Image Credits: Fakurian Design (image source)

10 reasons why you are not ready to adopt data mesh

Thinh Ha
Google Cloud - Community
7 min readJan 3, 2022

--

Disclosure: I am employed by Google Cloud Professional Services, however the opinions expressed here are mine alone and do not reflect the views of my employer.

There is a lot of excitement and scepticism at the moment about Data Mesh. Much has already been written about what a Data Mesh is, so I will not recap them here. In this article, I want to provide a view on why you should not adopt Data Mesh as I believe this perspective is missing from existing literature.

To be clear, I did not write this article to dismiss Data Mesh. I have personally found the concepts useful in my work advising GCP customers on large-scale data transformation programmes. The goal of this article is to encourage constructive conversations around Data Mesh adoption by describing where Data Mesh may not be the right solution.

With that, let’s get started:

1. You are not operating at a scale where decentralisation makes sense

Data Mesh is fundamentally about eliminating central bottlenecks in delivering value from data.

However, moving towards a completely decentralised model risks creating data silos, unnecessary duplication of effort, and may require bridging a much larger data analytic and engineering skill gap than what can be justifiably achieved by decentralised teams alone.

Therefore, effective decentralisation still requires centralised coordination to align, enable, and support the decentralised data teams.

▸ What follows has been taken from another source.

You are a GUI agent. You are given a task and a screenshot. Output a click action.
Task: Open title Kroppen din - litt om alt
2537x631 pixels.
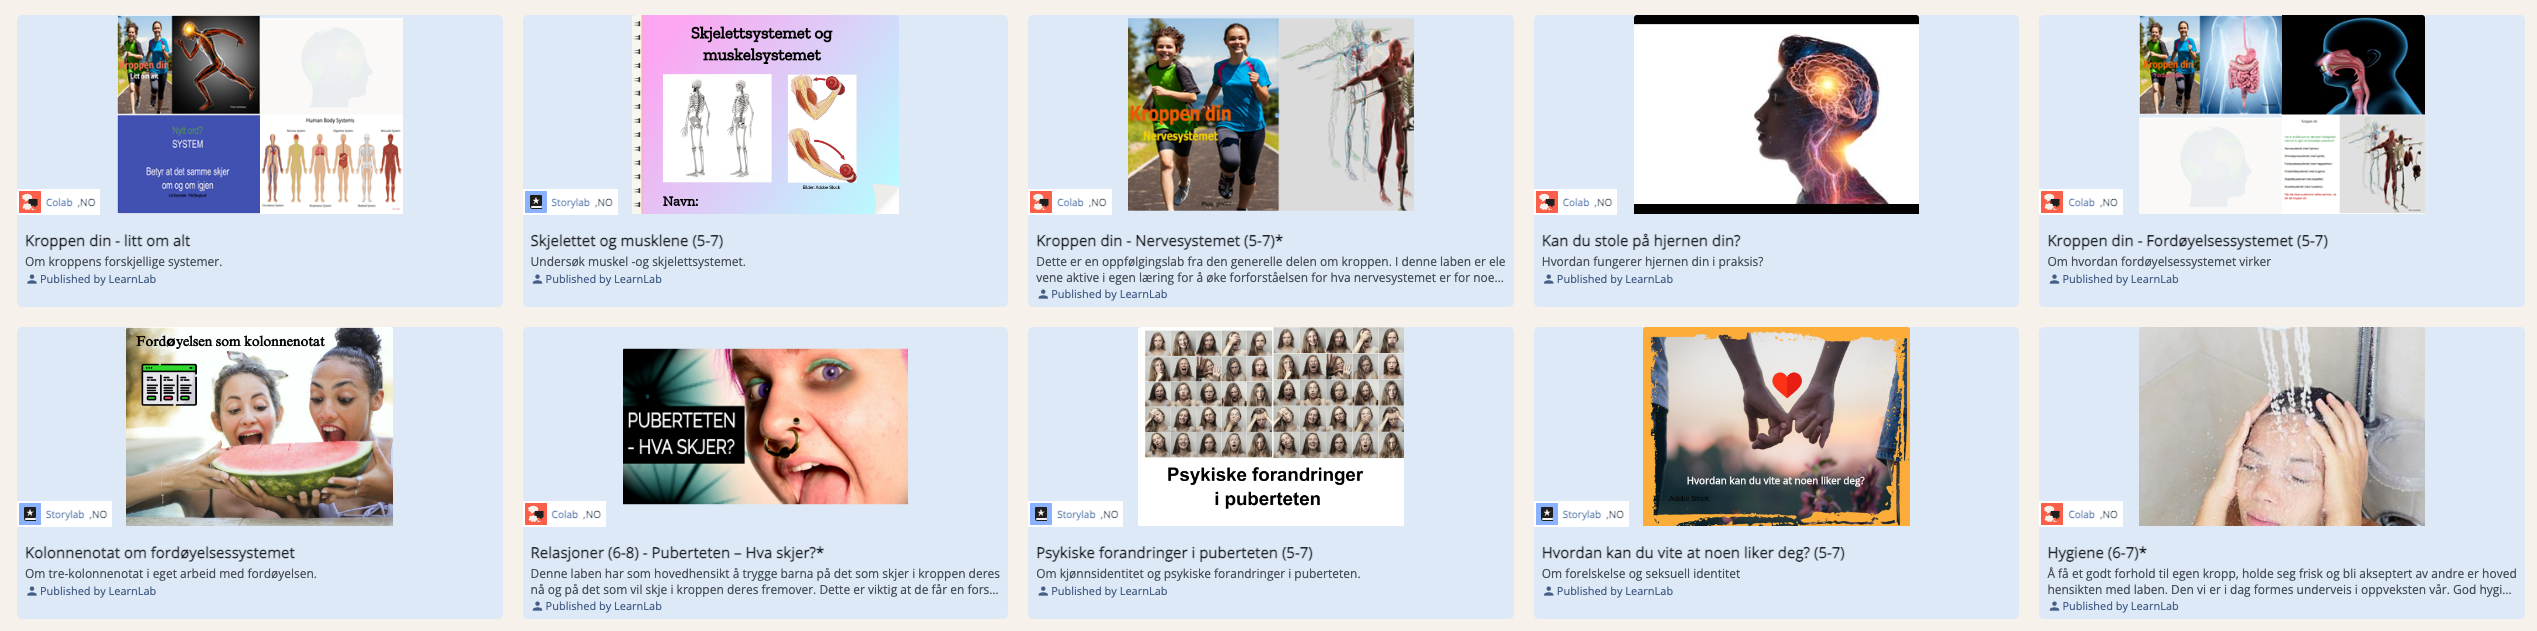tap(107, 241)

This coordination overhead may not be justifiable for small to medium sized organisations, e.g. a 100 people organisation with 2–3 FTEs focusing on data and analytics. Instead, analytic needs across the organisation may be served more quickly and efficiently by a small and centralised data team.

On the other hand, a 100,000 people organisation spread across multiple geographical jurisdictions or legal entities will inevitably reach scaling bottlenecks with a single centralised data team. In these organisations, decentralisation will naturally emerge, and they most likely already have central business functions tasked with coordination and alignment across distributed teams. In which case, Data Mesh may be a suitable framework to structure this coordination and alignment effort.

2. You do not have a strong business-case for how adopting Data Mesh will deliver business value for individual business units

Borrowing ideas from DevOps, Data Mesh proposes federating ownership for generating value from data into individual product-oriented teams in order to enable faster value-creation and learning cycles. Each iteration cycle must therefore be guided by a clear and rapid feedback-loop as to what value each data team is generating for their customers.

Federating ownership often makes sense because business value can be better defined, prioritised, and iterated on by the business unit with the requirement.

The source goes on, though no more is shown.